§ **Text passage**:
# # # # # # #

The use of advanced electronic control system in process plants is growing because it increases productivity. But instruments and devices used in an electronic control system are vulnerable to corrosion. If the system is not properly protected, it may lead to breakdown and distortion of control information. An electronic system should therefore be designed to be inherently robust to perform well in a corrosion-prone environment.
A corrosive environment may be the result of gaseous contaminants like ammonia, mercaptan, hydrogen sulphide, hydrochloric and sulphuric acids, moisture, and high relative humidity. Tobacco, smoke and smog also cause corrosion. Since electronic control systems have to perform in highly corrosive environments of industry, they must be well-shielded to protect them from damage through dust, moisture, and gases. However, it is practically impossible to seal a system in an airtight enclosure. A detachable cover or an access door is required for time-to-time servicing, repairs, testing, and system reconfiguration. This is especially true for local control panels of rotating equipment.
Even if a system is housed in a sealed cabinet or an enclosure, the environment within becomes corrosive the moment the system is opened. Corrosion can be minimised by maintaining the proper temperature of the room where the electronic control system is installed. This can be done by using air-conditioners and keeping the room as airtight as possible.
Control systems comprise a number of high-density components’ cards that generate heat which is dissipated through in-built cooling fans. Since these fans continuously throw out hot air, the proper functioning of the air-conditioner must be ensured at all times to avert the malfunctioning of the cards and hence the system.
Connectors, circuit boards, and wire wrap connections are most susceptible to degradation by environmental conditions. Separable contacts, such as two-piece card connectors, switches, and sockets for ics, can cause failure of the process control system. Common contaminants like active sulphides and reactive oxides on combining with oxidants such as nitrogen oxide react actively with base metal which can lead to high contact resistance, giving rise to intermittent process failures. The use of quality connectors helps overcome this problem.

# # # # # # #

§ **Entries shown**:
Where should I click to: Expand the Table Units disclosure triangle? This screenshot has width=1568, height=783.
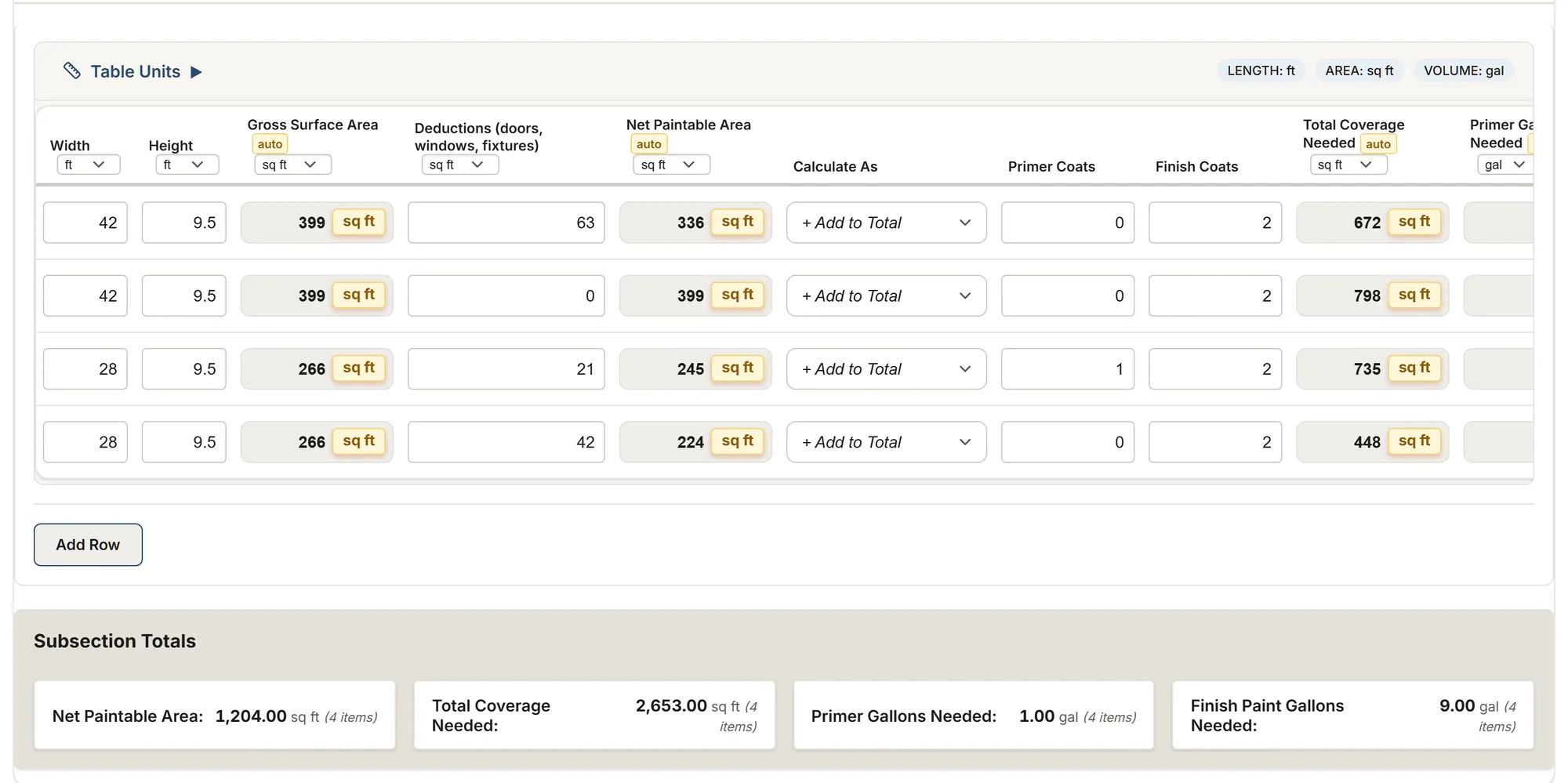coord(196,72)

# # # # # # #

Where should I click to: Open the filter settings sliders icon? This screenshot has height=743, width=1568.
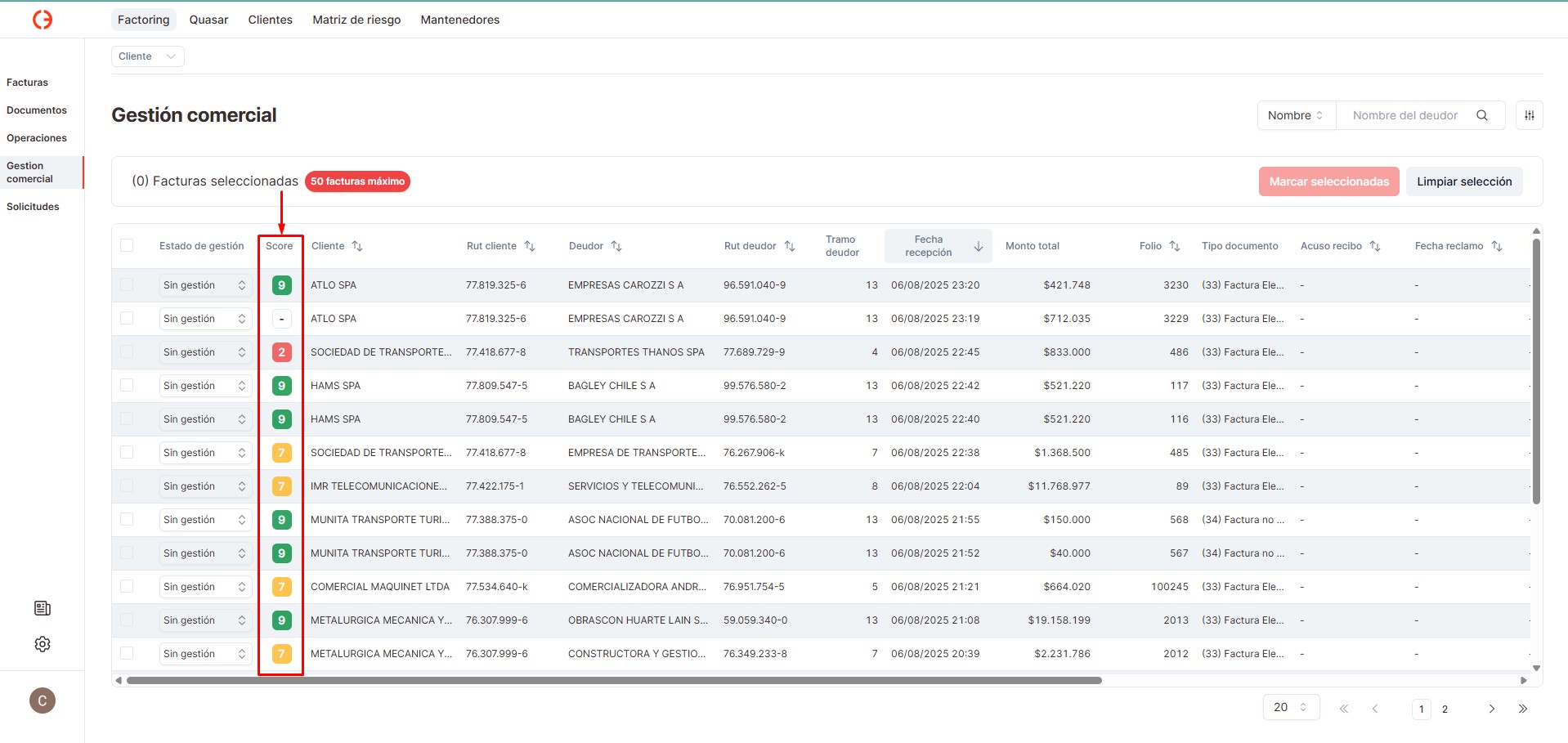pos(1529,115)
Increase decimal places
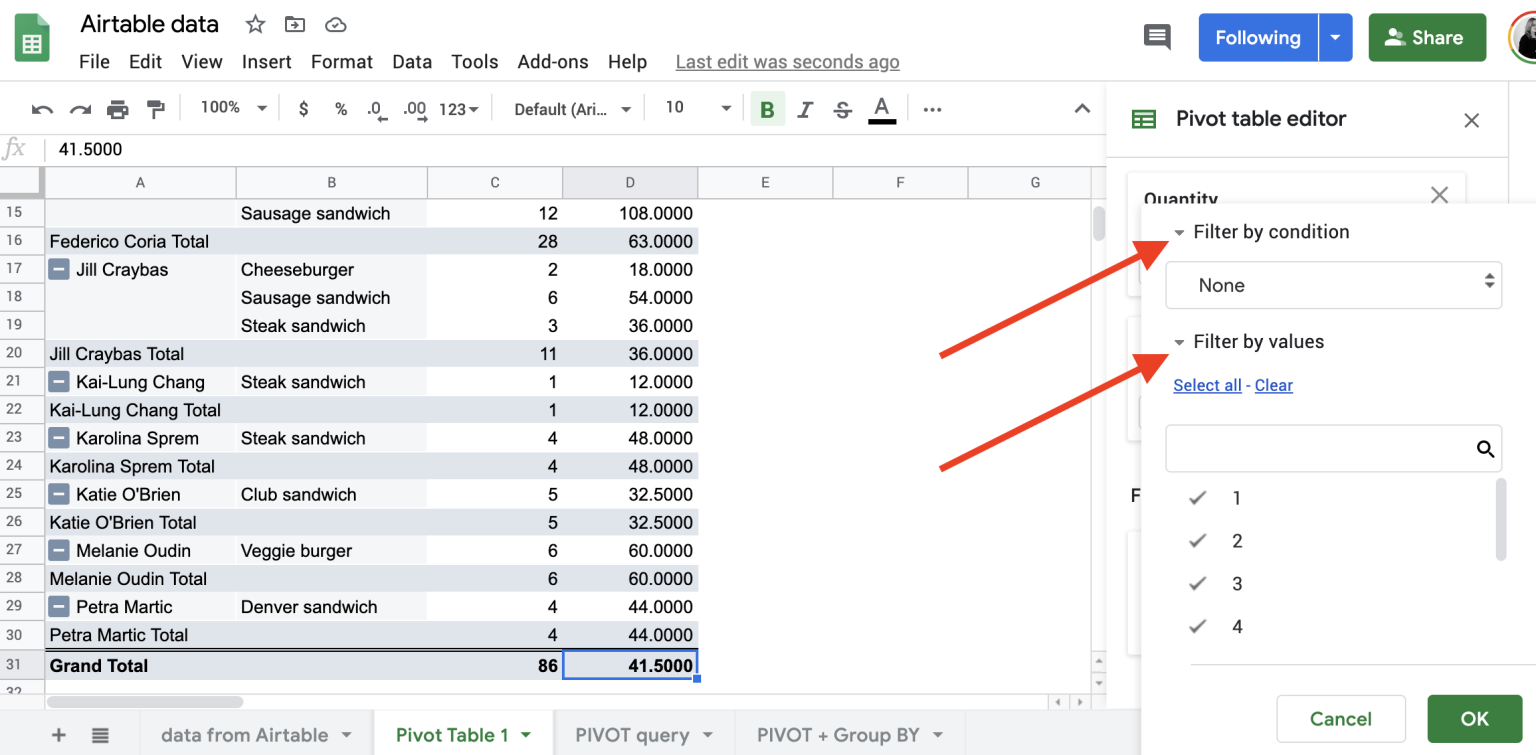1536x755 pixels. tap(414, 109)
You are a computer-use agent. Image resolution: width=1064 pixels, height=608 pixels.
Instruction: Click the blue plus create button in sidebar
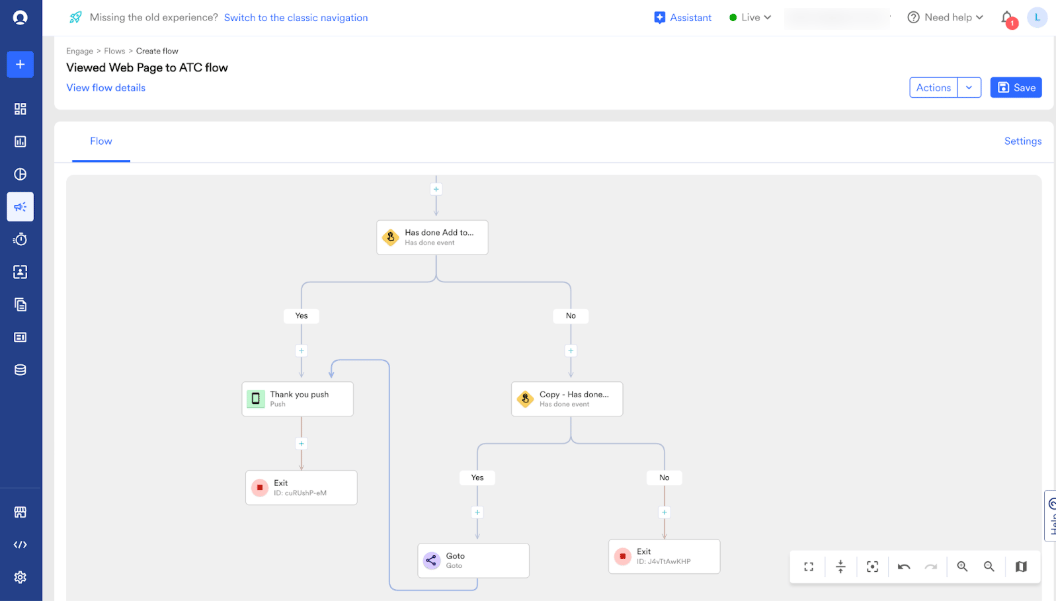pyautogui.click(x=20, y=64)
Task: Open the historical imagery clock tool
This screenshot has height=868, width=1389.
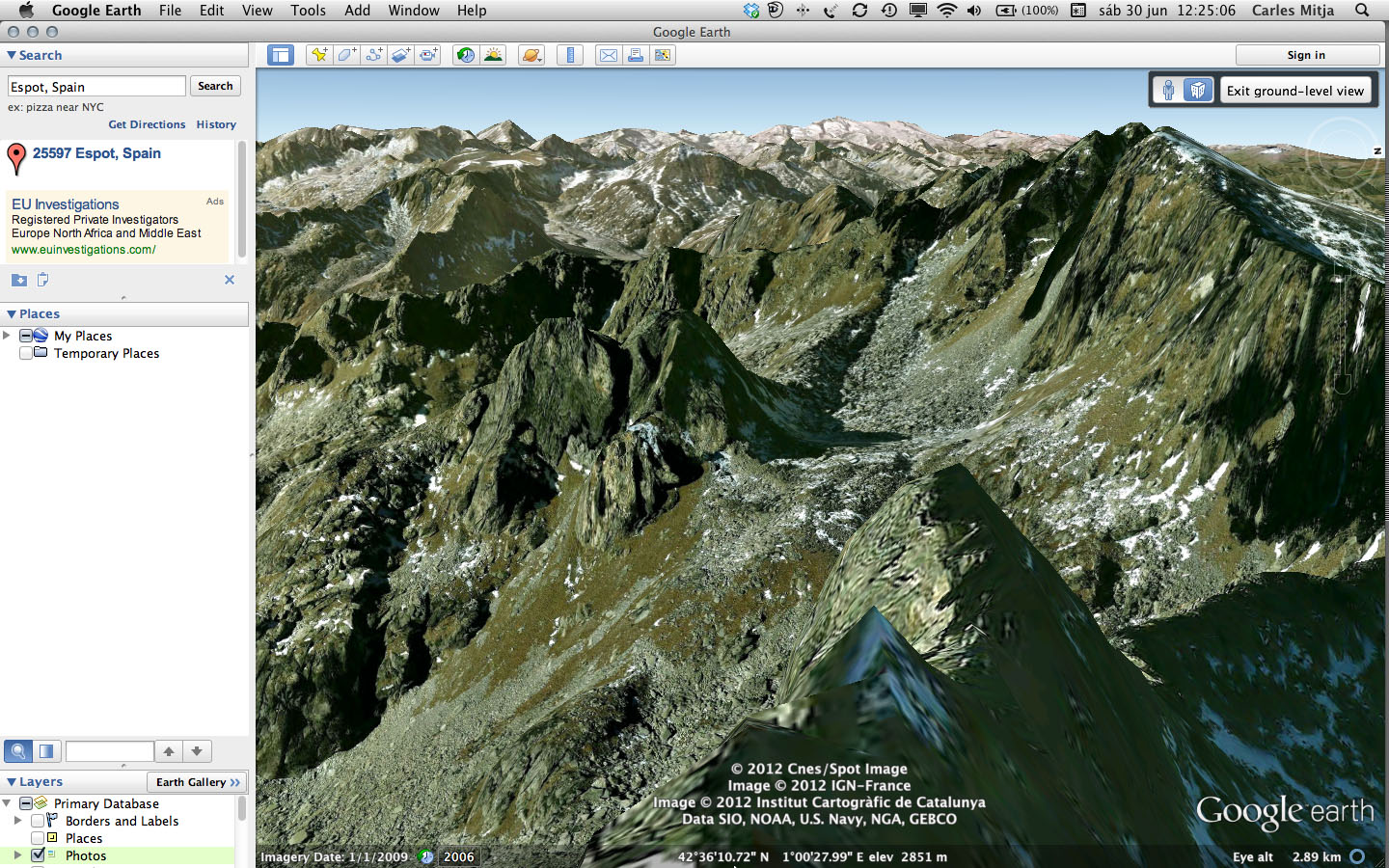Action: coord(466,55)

# # # # # # #

§ **Parts of the exercise**:
a) Set down the part of the corrosion passage between "Control systems comprise" and "overcome this problem.", inclusive.
b) Answer these questions from the passage on corrosion in electronic control systems:
(i) For which four activities does the passage say a detachable cover or access door is required?
(ii) Through what is the heat from the high-density components' cards dissipated?
(iii) According to the passage, what helps overcome the problem of high contact resistance?

§ **Outputs in order**:
a)
Control systems comprise a number of high-density components’ cards that generate heat which is dissipated through in-built cooling fans. Since these fans continuously throw out hot air, the proper functioning of the air-conditioner must be ensured at all times to avert the malfunctioning of the cards and hence the system.
Connectors, circuit boards, and wire wrap connections are most susceptible to degradation by environmental conditions. Separable contacts, such as two-piece card connectors, switches, and sockets for ics, can cause failure of the process control system. Common contaminants like active sulphides and reactive oxides on combining with oxidants such as nitrogen oxide react actively with base metal which can lead to high contact resistance, giving rise to intermittent process failures. The use of quality connectors helps overcome this problem.

b)
(i) Servicing, repairs, testing, and system reconfiguration.
(ii) In-built cooling fans.
(iii) The use of quality connectors.